Param Sant Kirpal Singh Ji Maharaj

 

- kurze Lebensskizze -

 

 

Param Sant Kirpal Singh Ji, wurde in Sayyad Kasran, einem kleinen Dorf im Punjab (heute ein Teil von Pakistan), geboren. Seine lebenslange Suche nach Gott veranlasste ihn, die Behauptungen vieler Sufis, Yogis und Mystiker zu untersuchen; aber Er blieb skeptisch und lehnte es ab, irgend jemanden als seinen Guru anzunehmen, solange Er nicht einen direkten Beweis seiner Kompetenz hatte. Er betete zu Gott, sich ihm direkt zu offenbaren, ohne einen Menschen als Mittler. Seine Gebete wurden erhört, und Er begann in seinen Meditationen die aus Licht bestehende Gestalt eines bärtigen Mannes zu sehen. Er erkannte die Form nicht, und da Er dachte, dass es Guru Nanak, der Begründer der Sikh-Religion, sei, fuhr Er mit seinen Meditationsübungen fort und gab seine Suche auf, zufrieden, dass Gott zu ihm gesprochen hatte. Sieben Jahre später besuchte Er die Stadt Beas im Punjab, um einige Zeit an den Ufern des Beasflusses zu verbringen. Jemand fragte ihn, ob Er gekommen sei, den Meister zu sehen. „Nein – gibt es hier einen Meister?“ Er erfreute sich der Ufer des Flusses (da Er eine besondere Vorliebe für Wasser, besonders für Flüsse, hatte) und ging danach zu dem nahegelegenen Ashram. Dort begegnete Er in der Person Baba Sawan Singh Jis derselben Gestalt, die Er sieben Jahre lang in seinen Meditationen gesehen hatte, auf der physischen Ebene. Am darauffolgenden Tag wurde Er initiiert und widmete sein ganzes weiteres Leben der Praxis des Surat Shabd Yoga, der spirituellen Disziplin, wie sie von Baba Sawan Singh gelehrt wurde.

- **EXTRAHIERTE ZEILEN**:
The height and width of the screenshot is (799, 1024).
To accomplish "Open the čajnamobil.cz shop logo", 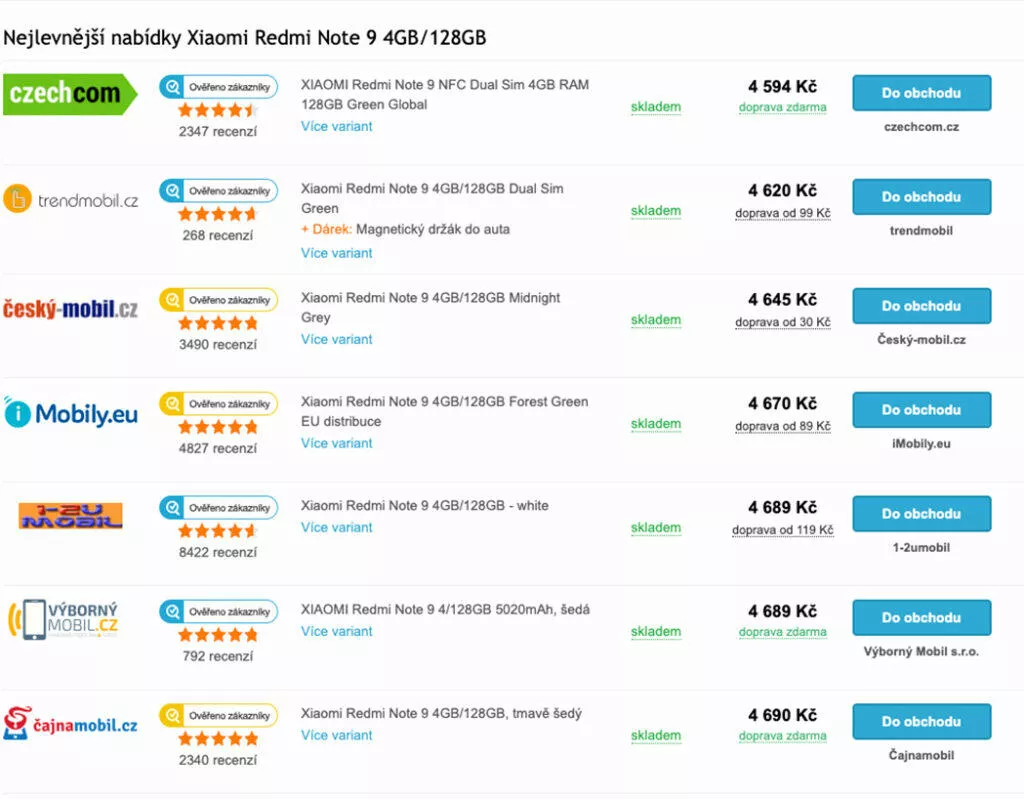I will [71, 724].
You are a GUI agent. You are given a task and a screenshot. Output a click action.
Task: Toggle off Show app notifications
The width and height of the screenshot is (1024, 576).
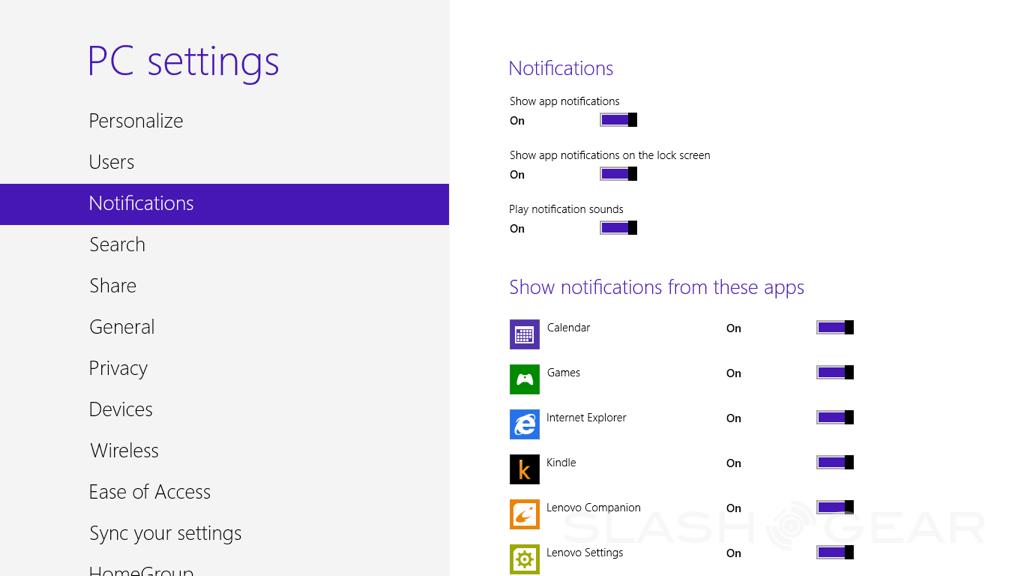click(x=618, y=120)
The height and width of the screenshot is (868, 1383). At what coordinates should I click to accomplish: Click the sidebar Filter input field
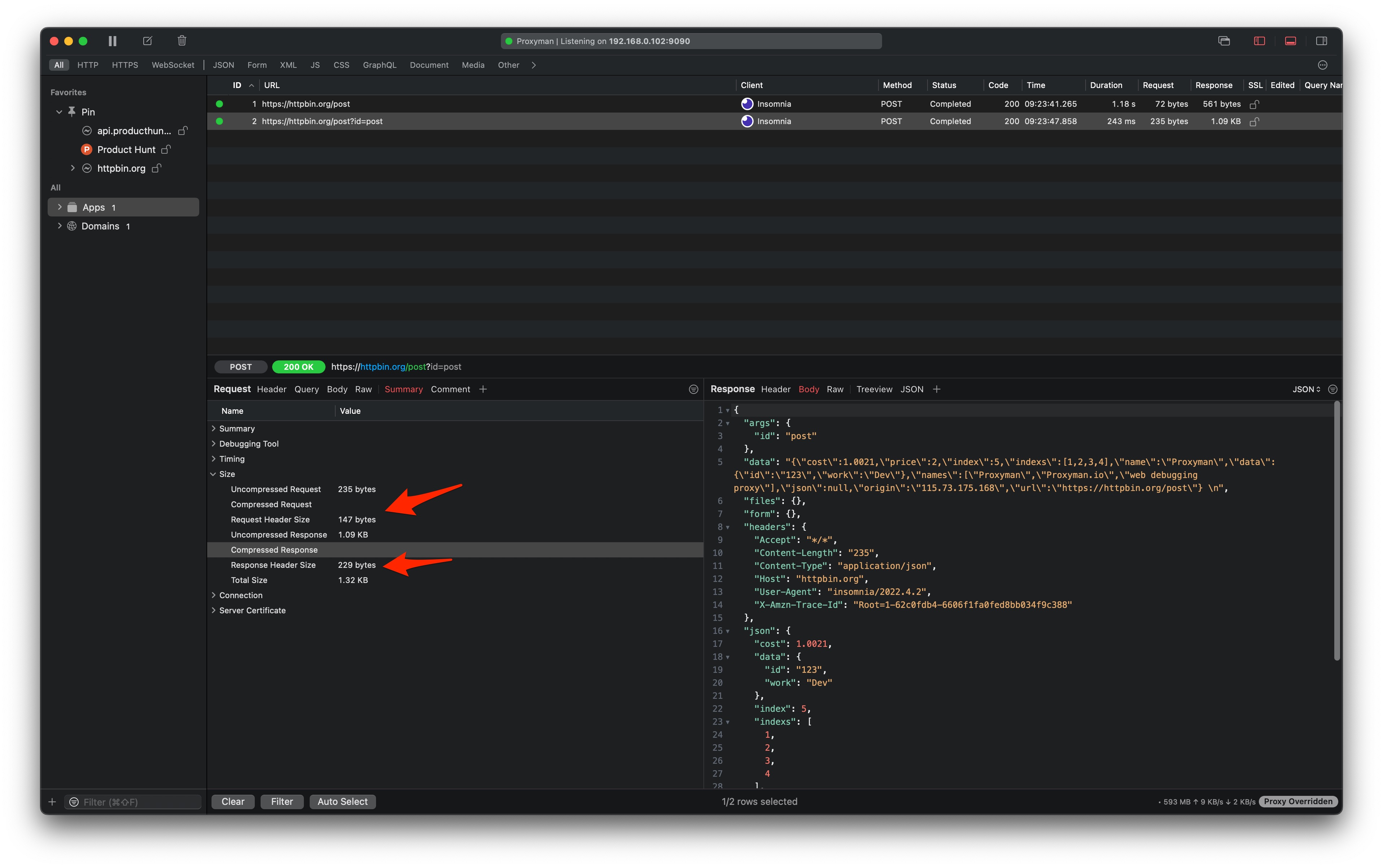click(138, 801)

---

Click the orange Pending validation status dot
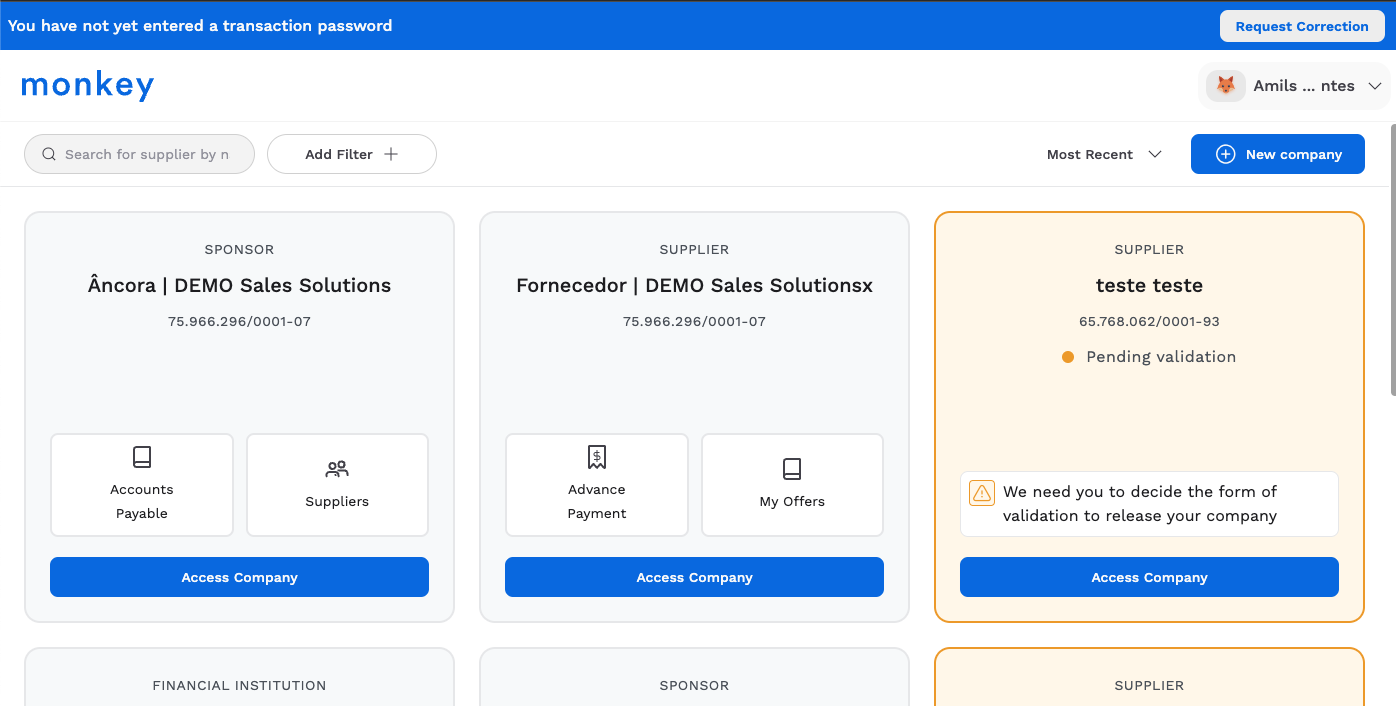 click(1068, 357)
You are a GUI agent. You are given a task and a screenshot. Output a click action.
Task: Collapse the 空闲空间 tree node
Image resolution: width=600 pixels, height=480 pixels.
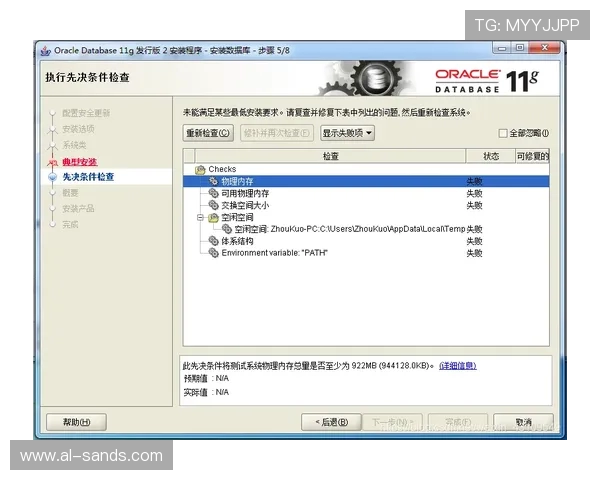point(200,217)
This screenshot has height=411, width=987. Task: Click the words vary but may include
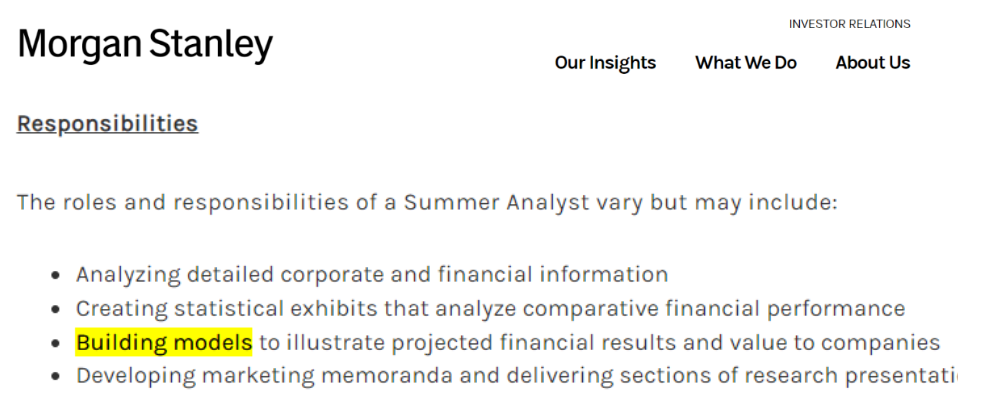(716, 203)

- **KURZE AUFGABE**: Führen Sie die Lebensskizze über Kirpal Singh im Anschluss an ihren letzten Satz fort.

- **ANTWORT ZUR ÜBUNG**:
Dennoch war Er nie ein Mönch oder Entsagender. In jungen Jahren verheiratet, hatte Er drei Kinder (von denen eines in der Kindheit starb) und verdiente seinen und der Familie Unterhalt bei der indischen Regierung, wo Hunderte von Angestellten unter ihm arbeiteten. Als Er 1947 in den Ruhestand ging, hatte Er die Zuneigung und Achtung seiner indischen Untergebenen und britischen Vorgesetzten erworben.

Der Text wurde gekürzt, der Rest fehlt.